In fact, it’s more important for a big-leaguer to be a good pitchman than a good pitcher. You get paid the same regardless of run production; the real money’s in moving product.

Yankee captain Derek Jeter hawks Jiffy peanut butter and Ford cars, but he eats filet mignon and drives a Beamer. Sammy Sosa needed an interpreter to testify before Congress about steroid use, but he had no trouble speaking proper English for Pepsi. Man, that stuff must really work.

But it’s a totally different ballgame (pun intended) on the minor league level.

Yes, some Pelicans players may be dubbed as hot prospects – and may have banked considerable coin with a signing bonus and other contractual perks – but the fact of the matter is: they ain’t in the Big Leagues - yet.

And it’s not chartered planes for the minor leagues – it’s a summer of long bus rides, to places like Lynchburg, Va. and, Frederick, Md. and Wilmington, Del. – not exactly the “SportsCenter’’ spotlight of New York or Boston.

According to MinorLeagueBaseball.com: “Minor League Baseball player contracts are handled by the Major League Baseball office. Here are the salary ranges: First contract season: $1,100/month maximum. After that, open to negotiation. Meal Money: $20 per day at all levels, while on the road.”

But to focus on money alone does a disservice to how great the world would be if it was one big baseball diamond. Sure, the pay is great, but the fringe benefits are even better.

For starters, you don’t even have to be a starter to get the star treatment.
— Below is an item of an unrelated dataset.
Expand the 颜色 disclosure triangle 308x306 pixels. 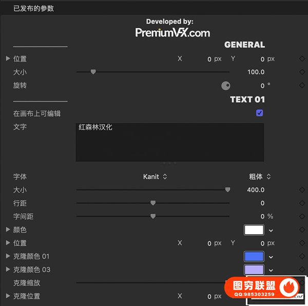pyautogui.click(x=8, y=230)
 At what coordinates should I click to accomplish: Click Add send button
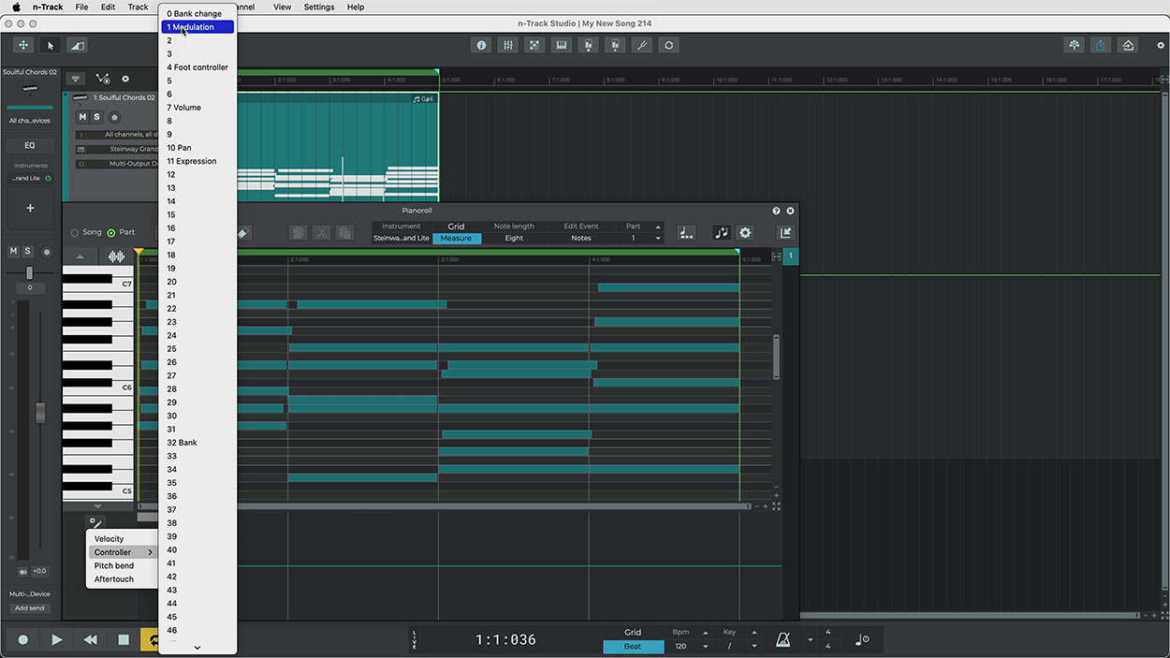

Everyone on the team flies via private jet, dines for free in the finest restaurants, gets mobbed by groupies at every stop and has clubhouse attendants wash their clothes, cars and anything else that gets dirty.

It’s like a 25-man rock band on summer tour, except they smash bats and balls instead of guitars and drum kits, and they trash the visiting clubhouses instead of five-star hotels.

And the hits just keep on coming. In what other setting could a grown man scratch and adjust himself so many times in public without showing up in the local newspaper’s police blotter? It’s almost like their jock straps are made of 100 percent sandpaper.

To steal a line from “A League of Their Own,’’ there’s no decorum in baseball. What other job could you freely spit tobacco juice and sunflower seeds on the office floor?

And if your manager does have a problem with your work ethic, don’t tell him to talk to the palm; tell him to talk to your agent, who handles any of the daily hassles that might come along, you know, like a multi-million dollar contract dispute – or fixing a flat tire.

So maybe the Grand Ol’ Game is just a game, after all. But wouldn’t it really be grand if it was also the game of life.

Sign me up and put me in center field, coach (scratch, spit) I’m ready to play every day.